En dépit du réchauffement climatique, les jonquilles et les myosotis sont encore bien seuls dans l’art d'égayer les courtils et dans les buissons et les haies, les forsythias hésitent toujours à libérer leurs petites fleurs jaunes. Seuls les marronniers arborent déjà fièrement leurs énormes gourmes en plein débourrage. C’est que le calendrier est formel, le printemps ne commence officiellement que le dimanche 20 mars, jour, cette année, de la fête catholique dite des rameaux.

Elle était autrefois allouée au nettoyage des tombes des défunts et au dépôt d’un bouquet de buis béni par le curé du village à l’issue de l’office dominical. Elle donne à présent le signal de départ des salons du livre et de la course des tondeuses à gazon dans les jardinets bien proprets des nouveaux ruraux. Mais toutes les traditions ne se diluent pas ainsi au fil du temps post-moderne.

Il en est une remontant au siècle dernier qui perdure encore. À l’approche des beaux jours et poussés sans doute par quelque sauvage bousculade d’hormones, les adolescents boutonneux sont, aujourd’hui comme hier, fortement incités à jeter eux-aussi leur gourme par-dessus les moulins. Comme s’ils voulaient commémorer le légendaire printemps de 1968 qui vit leurs grands-parents lancer les pavés des rues contre les Compagnies Républicaines de Sécurité ! L’affaire commença lorsque naquit l’éphémère et mythique mouvement libertaire dit du 22 mars.

Il s’agissait alors, pour les étudiants de la faculté de Nanterre, de conquérir le droit de visiter les étudiantes dans leurs chambres universitaires afin de discuter philosophie à propos du célèbre Marx de Louis Althusser ou de sémiologie selon le Critique et Vérité de Roland Barthes. Des mauvaises langues prétendirent qu’ils ne voulaient en réalité que célébrer comme il se doit la saison des amours.

Les autorités opposèrent donc un refus catégorique. L’ambiance s’envenima. Les fameux "événements" s’ensuivirent qui devaient marquer à jamais la mémoire des actuels septuagénaires et imprimer avec éclat quelques pages de l’Histoire du Xxème siècle.
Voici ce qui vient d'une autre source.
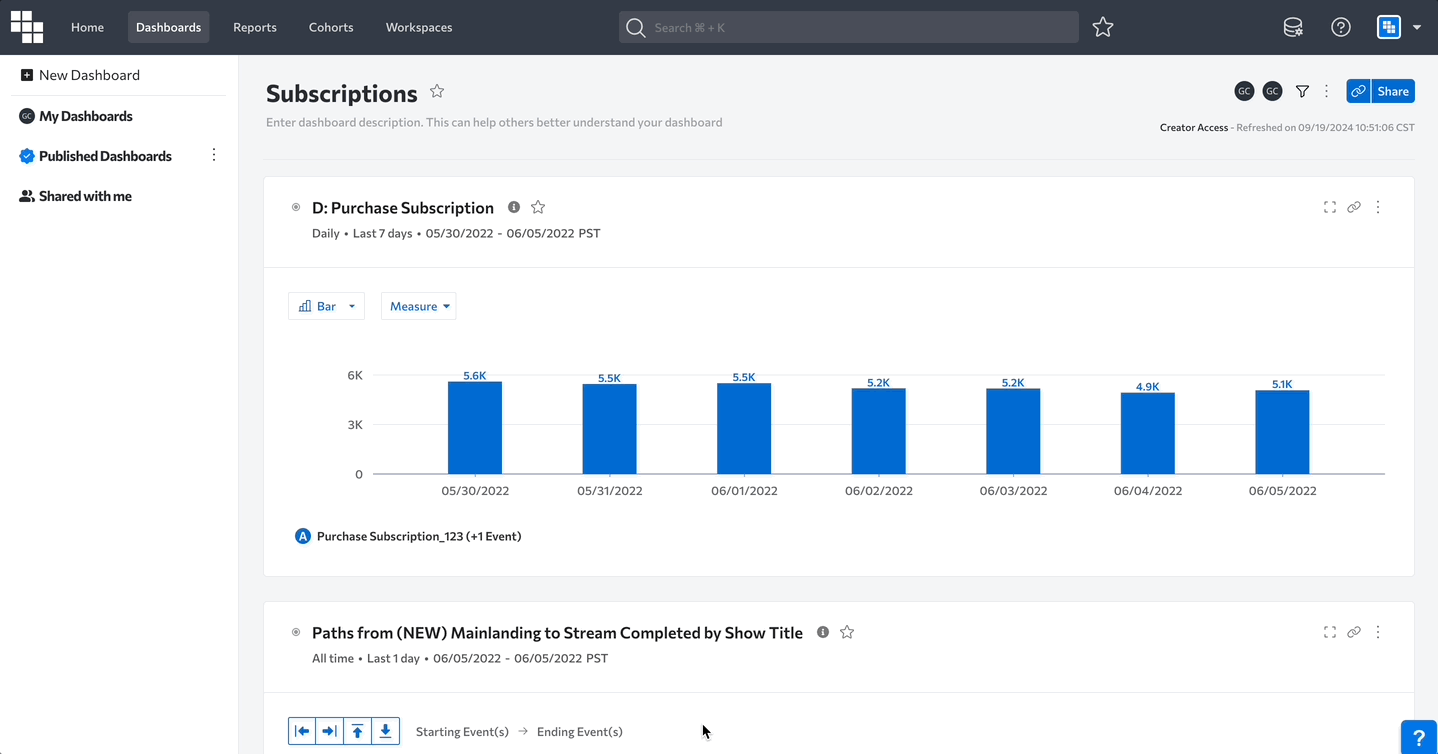Star the D: Purchase Subscription chart
Screen dimensions: 1438x754
[x=538, y=207]
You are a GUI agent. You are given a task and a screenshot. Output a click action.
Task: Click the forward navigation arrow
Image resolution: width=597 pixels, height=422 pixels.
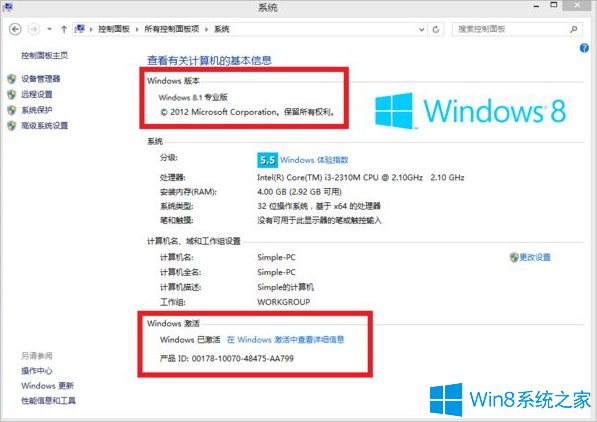coord(34,29)
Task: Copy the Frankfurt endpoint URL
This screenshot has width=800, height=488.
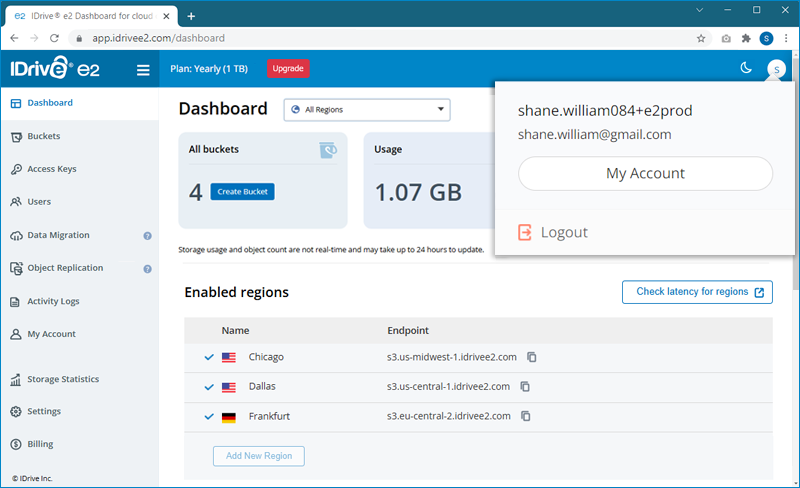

Depuis, les gamins subissant les mêmes pulsions intellectuelles que leurs aînés dès que refleurit l’aubépine, ils se réunissent dans de vastes amphithéâtres à moitié vides pour élaborer avec ferveur et enthousiasme des slogans rudimentaires qu’ils vont ensuite vociférer de Bastille à Nation devant les caméras de la télévision.

Priorité à l’éducation, non à la loi travail, les étudiants ne battent pas en retraite, ne touchez pas à notre futur, non à la régression sociale. Qui oserait défiler dans les grandes artères de nos villes en criant le contraire ? Qui oserait répondre au journaliste complaisant qu’il est contre l’éducation et pour la régression sociale ? Hormis quelques "zadistes" bien sûr, prudemment retranchés derrière leur foulard noir et la fumée des gaz lacrymogènes.

Mais il fait toujours bon crier quelque vérité incontournable pour se sentir revivre au sortir de l’hiver sinon même exister. Que restera-t-il demain de toute cette fièvre printanière ? Quelles indignations ? Quelles impatiences ? Quelles fraternités ? Voilà, par contre, qui laisse bien des choses à penser.